Although I never flew for any branch of the military, I have a connection to the base. For 15 years, our flight school, Sunrise Aviation, ferried aircraft seven miles from Orange County Airport to participate in the annual Marine Corps airshow at El Toro. Some 400,000 attendees showed up each day to bask in the sun and take in the sights and sounds of a major military spectacle.

The Marines were gracious hosts. On our school’s first visit, our Pitts Special attempted to taxi across the heavy arresting cable used for carrier landing practice. The tailwheel assembly hung up on the cable and the pilot sat helpless on the runway until several Marines in camouflage ran over to lift the airplane clear. I was concerned their enthusiasm might inadvertently cause damage—they’re used to wrestling with  heavier and sturdier machines—but the rescue went smoothly.

On another occasion, we watched as a Navy F-14 pilot arrived late for the static display line and pivoted neatly to position his jet into its parking spot. In the turn, the jet blast caught a line of 10 blue Porta-Potties and tipped them over, occupants and all. In response to a chorus of outraged shouts, camouflaged Marines again sprang to the rescue.

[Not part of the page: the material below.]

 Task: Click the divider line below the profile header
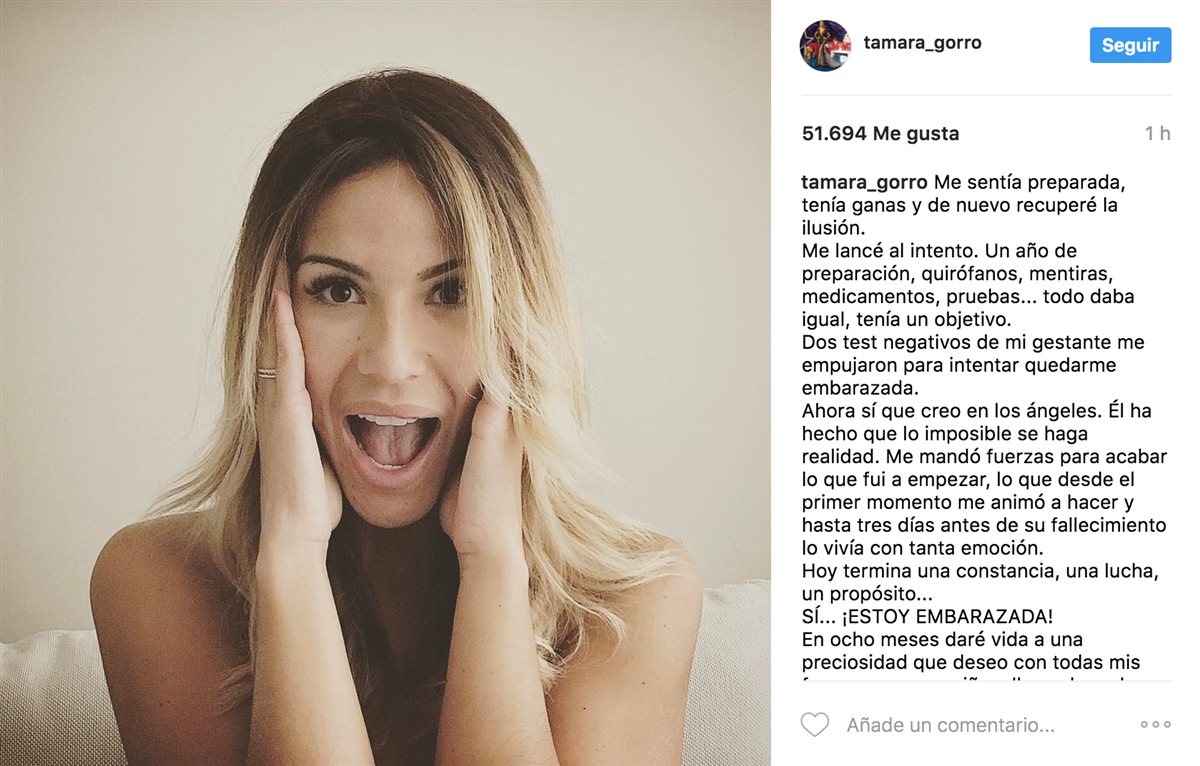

One year a semi-trailer filled with beer was left parked on the shoulder of a taxiway. As the paving softened in the sun, the trailer began to list. The situation developed beyond even the Marines’ resources: As majestic as the Titanic, the trailer slowly succumbed and rolled over, refrigeration unit still pumping, gallons of suds leaking into the California scrub.

El Toro even had a role in the 1996 movie Independence Day, as the base from which F/A-18 pilot Steve Hiller (Will Smith) departs to bag an alien (“Who’s the man? Huh? WHO’S the man?”) and also served as the point of departure for the flying-wing bomber that nuked the invading Martians in 1953’s War of the Worlds.

Memories like these made me chuckle as I taxied the little Cessna over concrete seams sprouting weeds. Two days earlier, an instructor had made an emergency landing on the base, and we had just persuaded the city government to let us take off from the field after we repaired the airplane. It had been an uphill battle: The city would not grant permission without the Federal Aviation Administration’s blessing, and the FAA wanted nothing to do with any of it (“That’s not an airport, and it’s not our job!”) and recommended the city make us crate up the airplane and truck it out. Only after I suggested that chore might require months did the city acknowledge that El Toro might be an airport after all, if only for 15 minutes.

I maneuvered through a maze of traffic cones laid out by the car-picture folks and eventually found a runway marked with Xs that signaled “no landings allowed.” Within 20 seconds I secured my place in El Toro’s history.